On Fri, Jun 21, 2024 at 07:32:21AM -0700, Elena Ufimtseva wrote:
> During live migration, receive current downtime from source
> and start a downtime timer. When the destination dowtime
> and added source downtime exceeds downtime limit for more
> than switchover limit, abort live migration on destination.
> 
> Signed-off-by: Elena Ufimtseva <elena.ufimts...@oracle.com>
> ---
>  migration/migration.c  |  2 ++
>  migration/migration.h  | 15 ++++++++++
>  migration/savevm.c     | 68 ++++++++++++++++++++++++++++++++++++++++++
>  migration/savevm.h     |  2 ++
>  migration/trace-events |  3 ++
>  5 files changed, 90 insertions(+)
> 
> diff --git a/migration/migration.c b/migration/migration.c
> index 5cc304d2db..64d7290997 100644
> --- a/migration/migration.c
> +++ b/migration/migration.c
> @@ -240,6 +240,8 @@ void migration_object_init(void)
>      current_incoming->page_requested = g_tree_new(page_request_addr_cmp);
>  
>      current_incoming->exit_on_error = INMIGRATE_DEFAULT_EXIT_ON_ERROR;
> +    /* Downtime will start when source sends its current downtime. */
> +    current_incoming->downtime_start = 0;
>  
>      migration_object_check(current_migration, &error_fatal);
>  
> diff --git a/migration/migration.h b/migration/migration.h
> index aa56b70795..06f4ebe214 100644
> --- a/migration/migration.h
> +++ b/migration/migration.h
> @@ -230,6 +230,21 @@ struct MigrationIncomingState {
>  
>      /* Do exit on incoming migration failure */
>      bool exit_on_error;
> +
> +    /* Initial downtime on destination set by MIG_CMD_SEND_SRC_DOWNTIME */
> +    uint64_t downtime_start;
> +    /*
> +     * Current donwtime on destination that initially set equal to source by
> +     * MIG_CMD_SEND_SRC_DOWNTIME, then updated by destination itself.
> +     */
> +    uint64_t downtime_now;

Is this needed?

> +    /*
> +     * Abort live migration on destination when current destination downtime
> +     * exceeds the abort_limit. abort_limit is being set by
> +     * MIG_CMD_SEND_SRC_DOWNTIME sent from source.
> +     */
> +    uint64_t abort_limit;

If we assume both QEMUs will be applied with the same cap/params, we may
not need this and we can directly read the parameter on dest.

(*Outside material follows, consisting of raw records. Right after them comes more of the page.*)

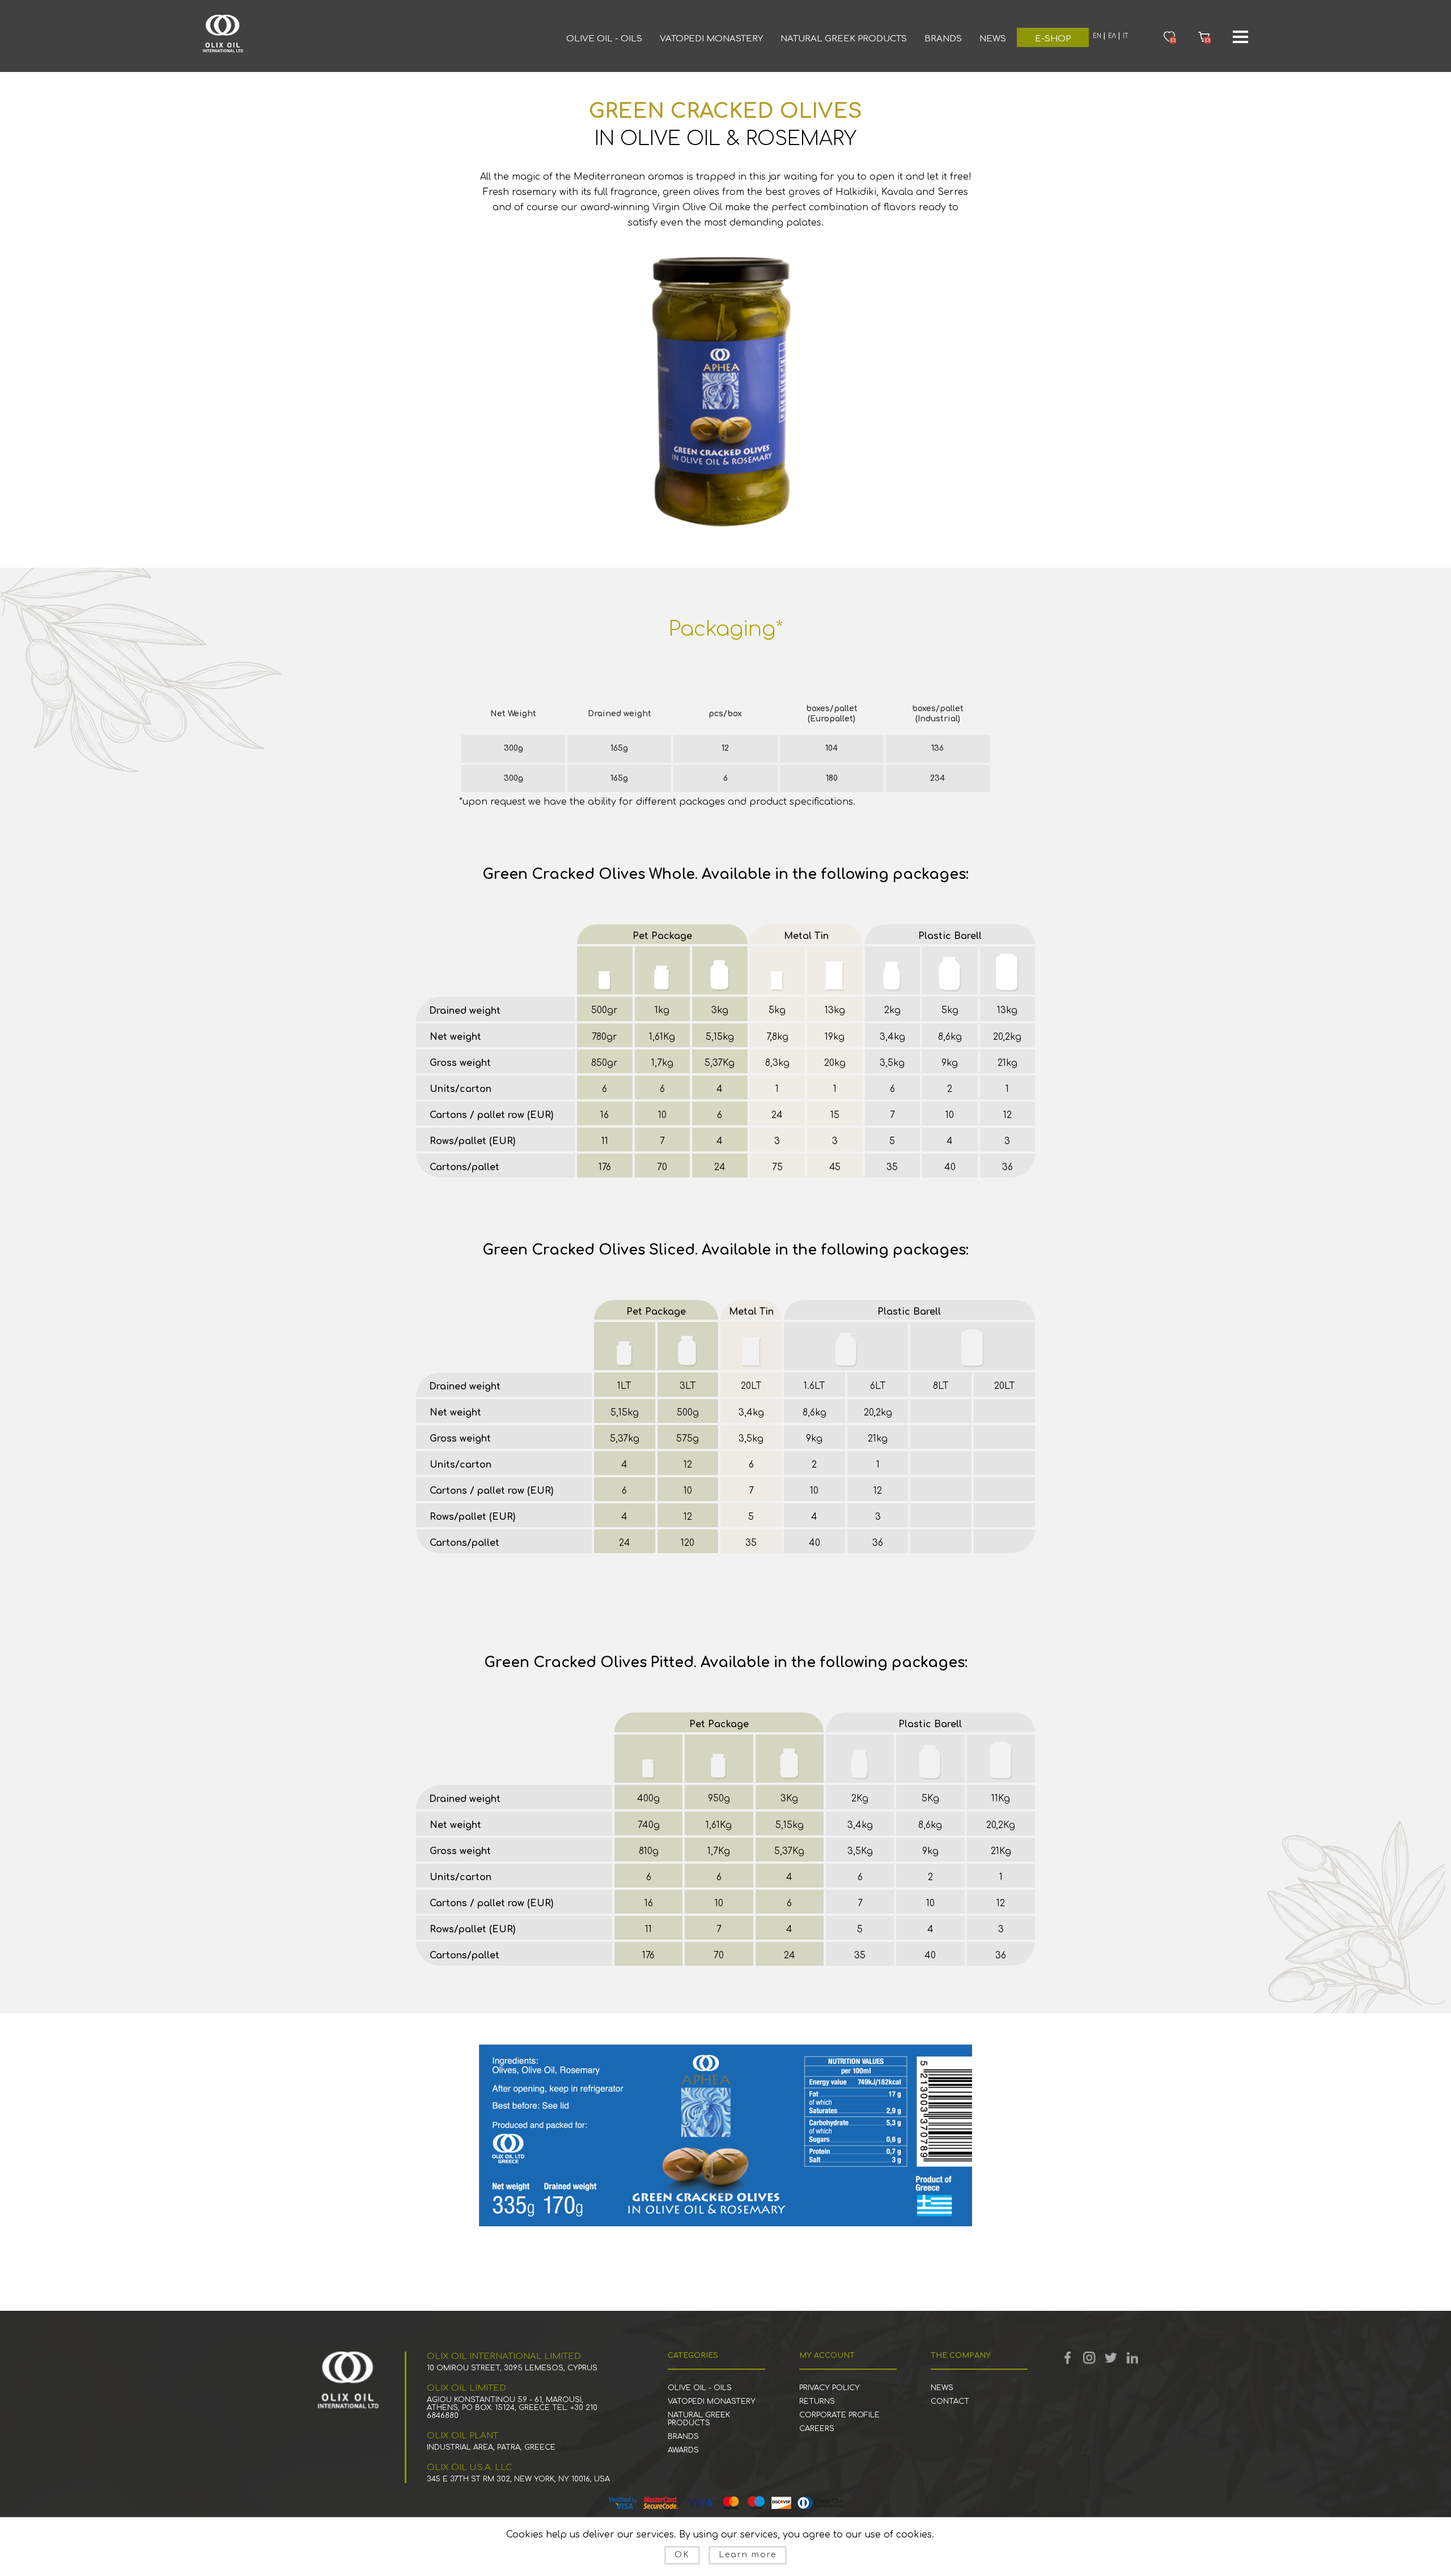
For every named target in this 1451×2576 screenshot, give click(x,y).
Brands (943, 39)
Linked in (1132, 2358)
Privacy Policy (829, 2388)
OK (682, 2555)
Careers (816, 2429)
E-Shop (1053, 39)
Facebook (1068, 2358)
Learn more (748, 2555)
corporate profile (839, 2415)
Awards (683, 2450)
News (992, 39)
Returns (817, 2401)
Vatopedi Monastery (711, 39)
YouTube (1089, 2358)
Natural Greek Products (843, 39)
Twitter (1111, 2358)
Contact (950, 2401)
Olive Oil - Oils (604, 39)
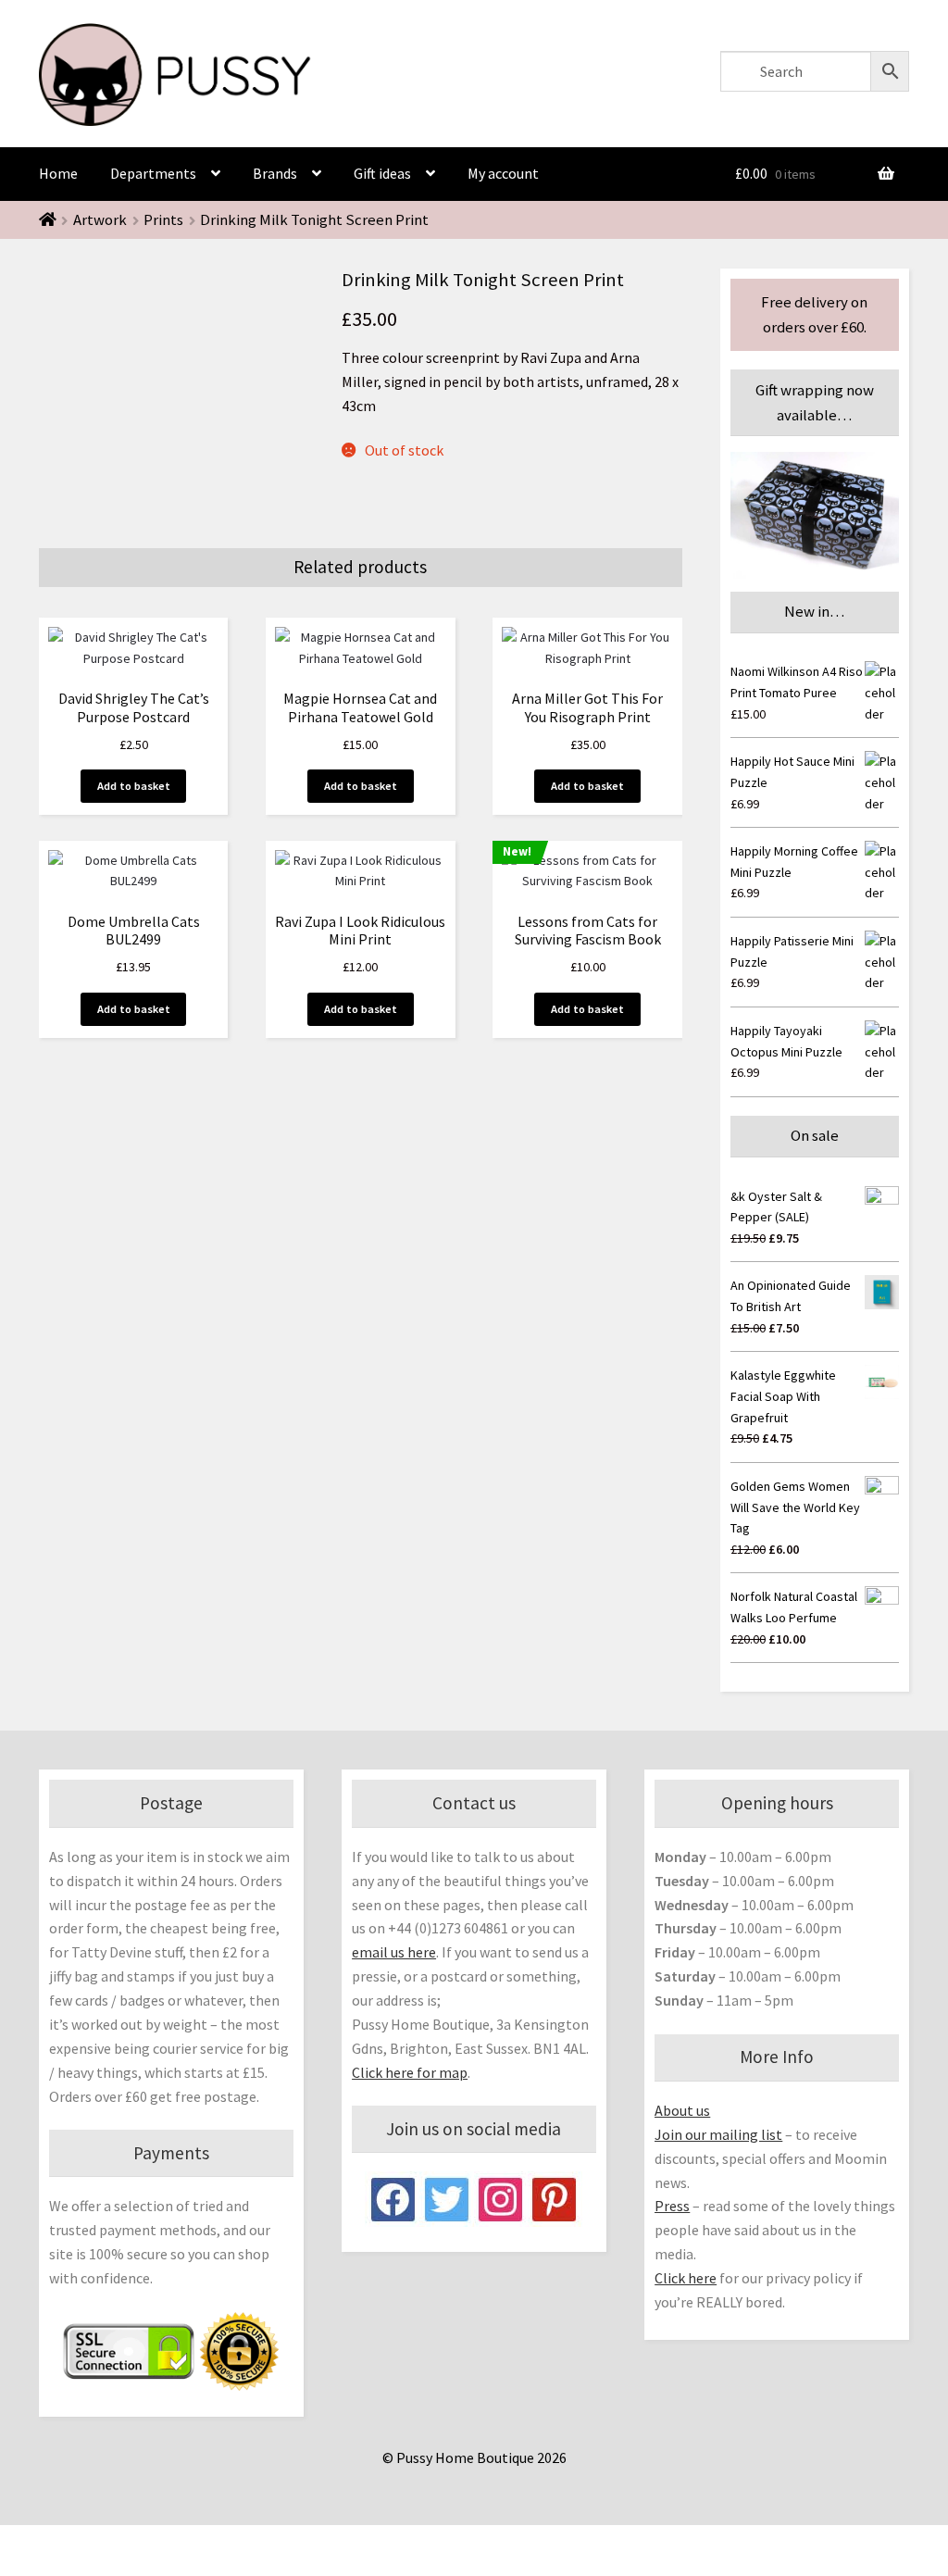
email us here (394, 1952)
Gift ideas (382, 173)
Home (58, 173)
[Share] (65, 2541)
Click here (686, 2278)
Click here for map (410, 2072)
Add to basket (133, 786)
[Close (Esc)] (21, 2541)
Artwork (100, 219)
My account (503, 173)
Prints (163, 219)
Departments (153, 173)
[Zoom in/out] (155, 2541)
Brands (275, 173)
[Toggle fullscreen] (110, 2541)
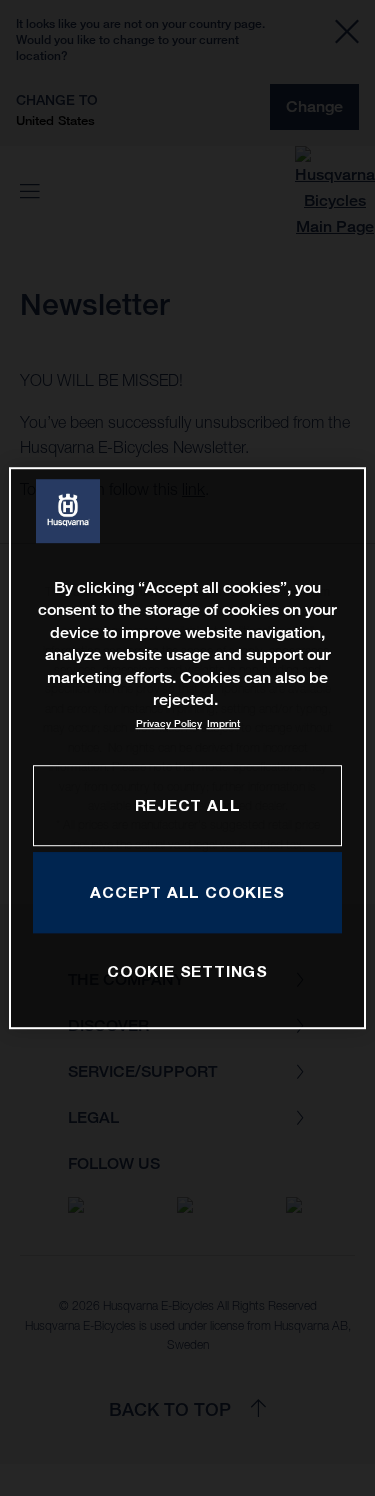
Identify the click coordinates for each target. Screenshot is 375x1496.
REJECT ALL (188, 805)
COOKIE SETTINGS (187, 972)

> +    uint64_t src_downtime;
>  };
>  
>  MigrationIncomingState *migration_incoming_get_current(void);
> diff --git a/migration/savevm.c b/migration/savevm.c
> index 031ab03915..f3b5ea98bf 100644
> --- a/migration/savevm.c
> +++ b/migration/savevm.c
> @@ -90,6 +90,7 @@ enum qemu_vm_cmd {
>      MIG_CMD_ENABLE_COLO,       /* Enable COLO */
>      MIG_CMD_POSTCOPY_RESUME,   /* resume postcopy on dest */
>      MIG_CMD_RECV_BITMAP,       /* Request for recved bitmap on dst */
> +    MIG_CMD_SEND_SRC_DOWNTIME,    /* Send current downtime to dst */
>      MIG_CMD_MAX
>  };
>  
> @@ -109,6 +110,7 @@ static struct mig_cmd_args {
>      [MIG_CMD_POSTCOPY_RESUME]  = { .len =  0, .name = "POSTCOPY_RESUME" },
>      [MIG_CMD_PACKAGED]         = { .len =  4, .name = "PACKAGED" },
>      [MIG_CMD_RECV_BITMAP]      = { .len = -1, .name = "RECV_BITMAP" },
> +    [MIG_CMD_SEND_SRC_DOWNTIME] = { .len = -1, .name = "SEND_SRC_DOWNTIME" },
>      [MIG_CMD_MAX]              = { .len = -1, .name = "MAX" },
>  };
>  
> @@ -1218,6 +1220,18 @@ void qemu_savevm_send_recv_bitmap(QEMUFile *f, char 
> *block_name)
>      qemu_savevm_command_send(f, MIG_CMD_RECV_BITMAP, len + 1, (uint8_t 
> *)buf);
>  }
>  
> +void qemu_savevm_send_downtime(QEMUFile *f, int64_t abort_limit_ms,
> +                               int64_t source_downtime)
> +{
> +    uint64_t tmp[2];
> +    tmp[0] = cpu_to_be64(abort_limit_ms);
> +    tmp[1] = cpu_to_be64(source_downtime);
> +
> +    trace_qemu_savevm_send_downtime(abort_limit_ms, source_downtime);
> +    qemu_savevm_command_send(f, MIG_CMD_SEND_SRC_DOWNTIME,
> +                             16, (uint8_t *)tmp);
> +}
> +
>  bool qemu_savevm_state_blocked(Error **errp)
>  {
>      SaveStateEntry *se;
> @@ -1635,6 +1649,14 @@ int qemu_savevm_state_complete_precopy(QEMUFile *f, 
> bool iterable_only,
>          }
>      }
>  
> +    if (migrate_switchover_abort()) {
> +        MigrationState *s = migrate_get_current();
> +        uint64_t abort_limit_ms =
> +            s->parameters.downtime_limit + s->parameters.switchover_limit;
> +        qemu_savevm_send_downtime(f, abort_limit_ms,
> +                                  migration_get_current_downtime(s));
> +    }
> +
>      if (iterable_only) {
>          goto flush;
>      }
> @@ -1919,6 +1941,20 @@ static int 
> loadvm_postcopy_handle_advise(MigrationIncomingState *mis,
>      return 0;
>  }
>  
> +static int loadvm_handle_src_downtime(MigrationIncomingState *mis,
> +                                      uint16_t len)
> +{
> +    uint64_t src_abort_limit = qemu_get_be64(mis->from_src_file);
> +    uint64_t src_current_downtime = qemu_get_be64(mis->from_src_file);
> +
> +    mis->abort_limit = src_abort_limit;
> +    mis->src_downtime = src_current_downtime;
> +    mis->downtime_start = qemu_clock_get_ms(QEMU_CLOCK_REALTIME);

I guess this didn't count in the delay of sending this packet.  Since the
whole point of this feature will be "making sure downtime is less than xxx
or cancel migration", I think this might cause the real downtime still more
than expected.  Not sure how big a concern this is.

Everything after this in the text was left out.